阿蘇中岳で起きた遊覧ヘリの事故は3日で発生から2週間。搭乗者の安否はいまだ分かっていません。警察はすでに運航会社の関係先などへの家宅捜索を行っていて、業務上過失致傷の疑いも視野に捜査しています。
この事故は1月20日の昼前、阿蘇中岳付近に向かった遊覧ヘリの行方が分からなくなり、その日の夕方、火口内の斜面で大破した状態で見つかったものです。
現場周辺は断崖絶壁で地盤がもろく、有毒な火山ガスが発生していることも重なり捜索は難航。ヘリに乗っていたパイロットや台湾からの観光客合わせて3人の安否はいまだ分かっていません。
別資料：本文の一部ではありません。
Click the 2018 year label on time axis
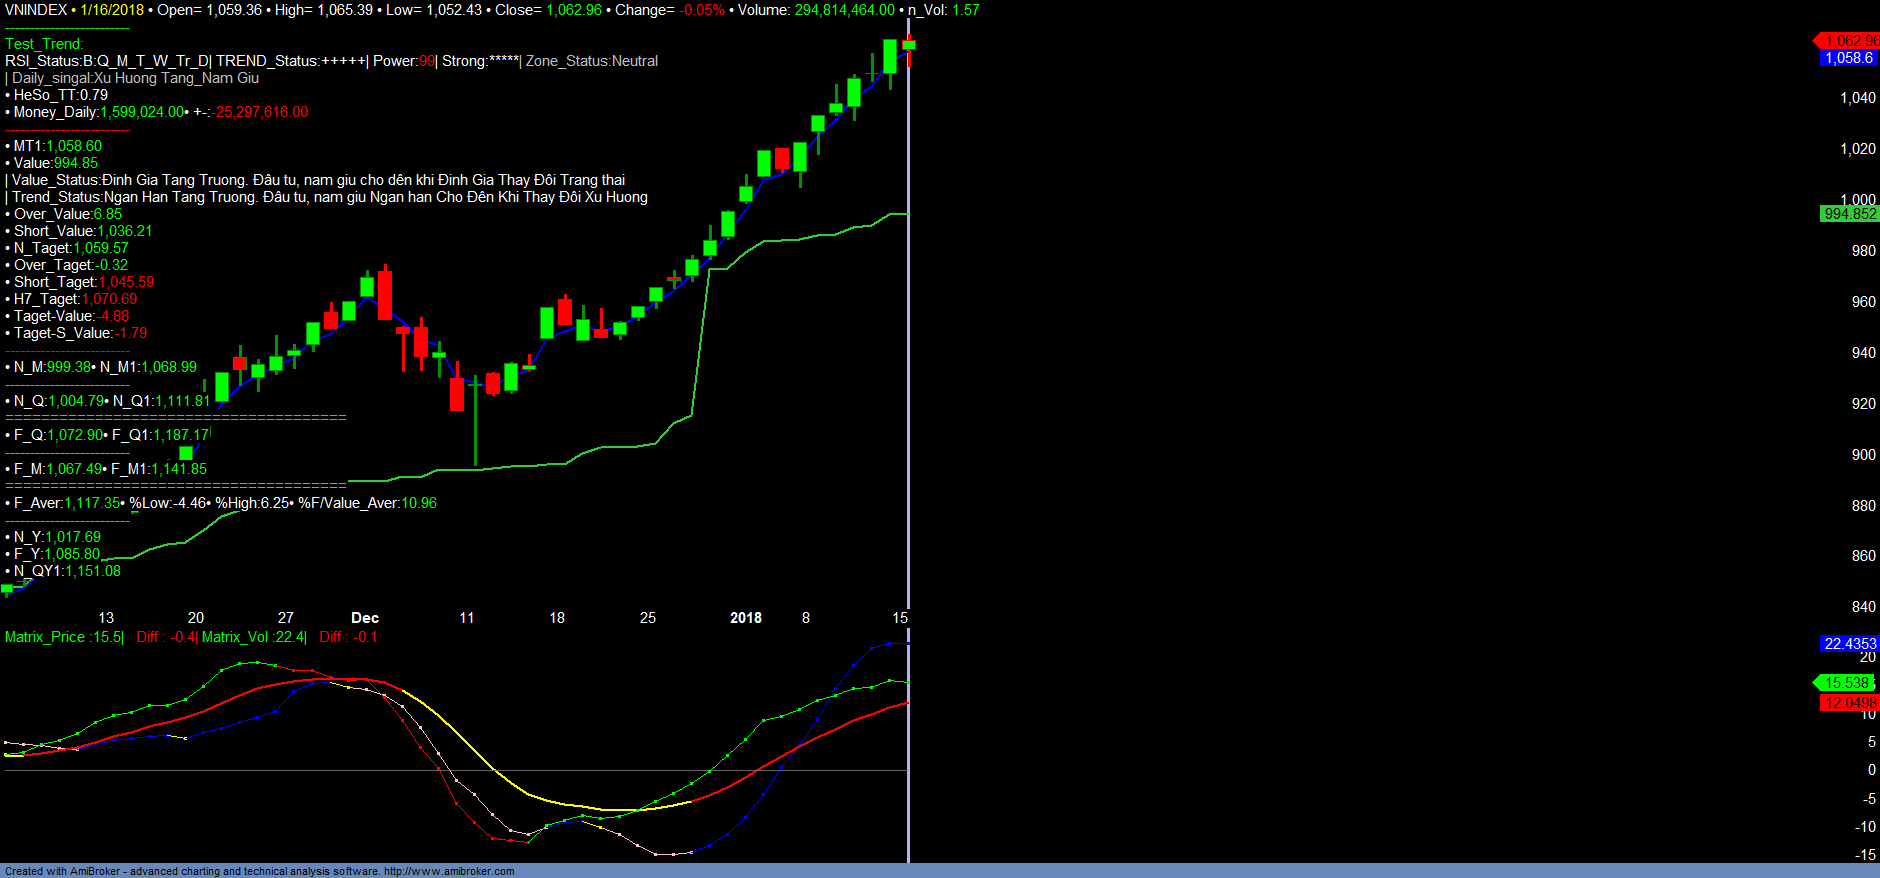Viewport: 1880px width, 878px height. [746, 618]
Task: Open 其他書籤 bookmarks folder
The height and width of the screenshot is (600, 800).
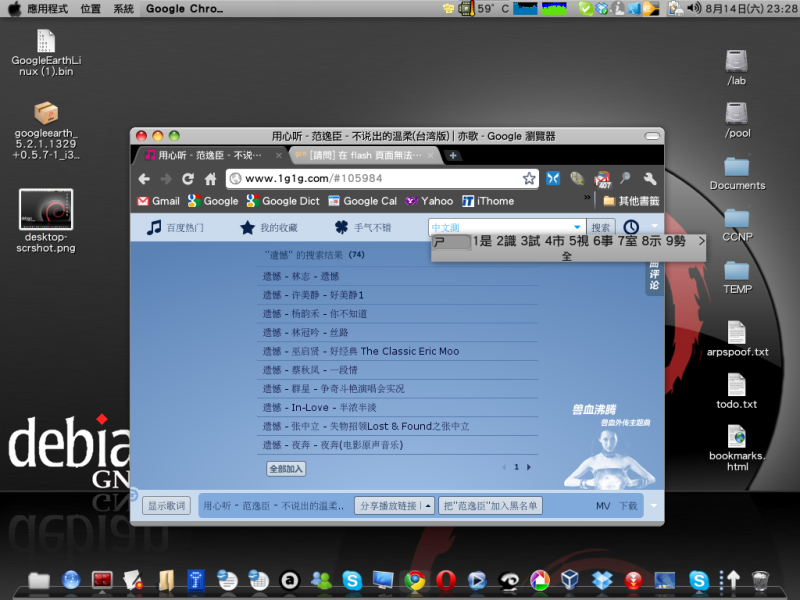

国は『航空事故』に認定し、現在、運輸安全委員会が調査をしています。
また、警察が1月30日、ヘリを運航していた『匠航空』の関係先への家宅捜索を行ったことがTKUの取材で分かりました。
警察は、複数の関係先から資料を押収するなどしていて、業務上過失致傷の疑いも視野に捜査しています。
『匠航空』はTKUの取材に、「会社に違反はなく、必要な情報提供や書類の提出等について継続的に協力を行っている」とコメントしています。
3日も現場付近では警察と消防による捜索活動が行われました。
目視のほか、ドローンを使って機体周辺の状況などを監視しましたが、救助の見通しはいまだ立っていないということです。
警察と消防は、4日も同様の捜索活動を継続するとしています。